Ma vivere sulla rete ferroviaria tedesca, che secondo i critici versa in uno stato pietoso dopo anni di scarsi investimenti, non è privo di difficoltà.

“Ritardi e altri problemi sono certamente quotidiani”, ha detto Stolley.

Il personale ferroviario ha scioperato regolarmente per ottenere migliori condizioni salariali, paralizzando la rete e costringendo Stolley a dormire negli aeroporti.

Alla domanda su cosa pensassero di una persona che sceglie di vivere a bordo dei loro treni in modo permanente, la Deutsche Bahn ha rifiutato di commentare.

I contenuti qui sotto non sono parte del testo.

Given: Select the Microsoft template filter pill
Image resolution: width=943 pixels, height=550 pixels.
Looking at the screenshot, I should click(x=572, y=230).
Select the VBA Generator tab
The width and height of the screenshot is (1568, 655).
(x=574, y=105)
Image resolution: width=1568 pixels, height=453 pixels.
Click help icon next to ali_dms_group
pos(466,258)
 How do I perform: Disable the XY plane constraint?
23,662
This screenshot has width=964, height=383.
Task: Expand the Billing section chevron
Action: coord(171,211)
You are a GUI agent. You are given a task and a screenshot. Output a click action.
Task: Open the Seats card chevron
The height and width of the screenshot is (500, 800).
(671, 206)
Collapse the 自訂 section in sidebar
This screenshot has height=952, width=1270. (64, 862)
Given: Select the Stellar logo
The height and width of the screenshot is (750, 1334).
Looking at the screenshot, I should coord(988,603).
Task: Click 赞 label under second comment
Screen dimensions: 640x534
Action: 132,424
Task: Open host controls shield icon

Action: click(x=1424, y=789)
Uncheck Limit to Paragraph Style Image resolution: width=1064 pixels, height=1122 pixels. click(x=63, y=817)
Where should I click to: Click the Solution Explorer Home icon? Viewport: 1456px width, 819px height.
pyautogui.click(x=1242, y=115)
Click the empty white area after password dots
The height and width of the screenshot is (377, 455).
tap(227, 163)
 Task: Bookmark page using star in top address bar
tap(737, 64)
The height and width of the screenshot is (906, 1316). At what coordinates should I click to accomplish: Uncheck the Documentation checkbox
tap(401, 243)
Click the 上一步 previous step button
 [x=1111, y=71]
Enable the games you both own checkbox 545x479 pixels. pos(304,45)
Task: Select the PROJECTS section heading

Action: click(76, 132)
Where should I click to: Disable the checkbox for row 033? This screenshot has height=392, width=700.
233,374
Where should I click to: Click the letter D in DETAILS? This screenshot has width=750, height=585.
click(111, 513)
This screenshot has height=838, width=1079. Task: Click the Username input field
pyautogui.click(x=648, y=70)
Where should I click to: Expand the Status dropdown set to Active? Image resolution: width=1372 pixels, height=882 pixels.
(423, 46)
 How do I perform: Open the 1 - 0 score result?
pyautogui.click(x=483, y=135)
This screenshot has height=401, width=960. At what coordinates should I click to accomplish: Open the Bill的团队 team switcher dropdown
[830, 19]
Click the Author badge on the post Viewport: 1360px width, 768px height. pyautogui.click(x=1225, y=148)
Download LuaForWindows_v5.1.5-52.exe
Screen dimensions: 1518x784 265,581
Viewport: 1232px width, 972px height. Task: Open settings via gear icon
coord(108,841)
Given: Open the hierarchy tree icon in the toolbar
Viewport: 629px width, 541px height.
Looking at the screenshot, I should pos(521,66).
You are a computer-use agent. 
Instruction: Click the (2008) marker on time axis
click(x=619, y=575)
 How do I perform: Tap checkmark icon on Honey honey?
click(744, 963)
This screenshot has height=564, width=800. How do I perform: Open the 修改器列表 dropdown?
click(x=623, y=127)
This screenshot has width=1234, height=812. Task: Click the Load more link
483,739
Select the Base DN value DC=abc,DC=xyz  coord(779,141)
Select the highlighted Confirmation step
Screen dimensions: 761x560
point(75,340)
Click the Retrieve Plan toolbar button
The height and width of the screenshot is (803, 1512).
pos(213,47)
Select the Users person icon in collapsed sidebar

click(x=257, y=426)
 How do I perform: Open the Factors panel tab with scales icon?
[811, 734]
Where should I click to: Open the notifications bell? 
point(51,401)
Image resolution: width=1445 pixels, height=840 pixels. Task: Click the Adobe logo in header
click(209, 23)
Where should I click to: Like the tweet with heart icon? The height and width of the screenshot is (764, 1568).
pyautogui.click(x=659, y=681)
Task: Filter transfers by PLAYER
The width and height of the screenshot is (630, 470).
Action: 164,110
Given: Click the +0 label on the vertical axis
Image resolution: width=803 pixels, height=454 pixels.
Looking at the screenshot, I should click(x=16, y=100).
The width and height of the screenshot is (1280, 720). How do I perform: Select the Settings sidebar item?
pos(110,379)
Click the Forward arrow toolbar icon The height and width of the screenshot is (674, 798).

Tuttavia, anche se la vita sulle scricchiolanti ferrovie tedesche a volte può essere un grattacapo, può anche avere dei lati positivi inaspettati: Stolley ha trovato l’amore durante i suoi viaggi, incontrando la sua ragazza nella lounge della stazione ferroviaria di Colonia.

Stolley ha detto che non sa per quanto tempo continuerà a vivere come un vagabondo digitale postmoderno: forse per un altro anno, o cinque.

“Al momento mi sto divertendo molto e sto vivendo tante esperienze ogni giorno”, ha detto.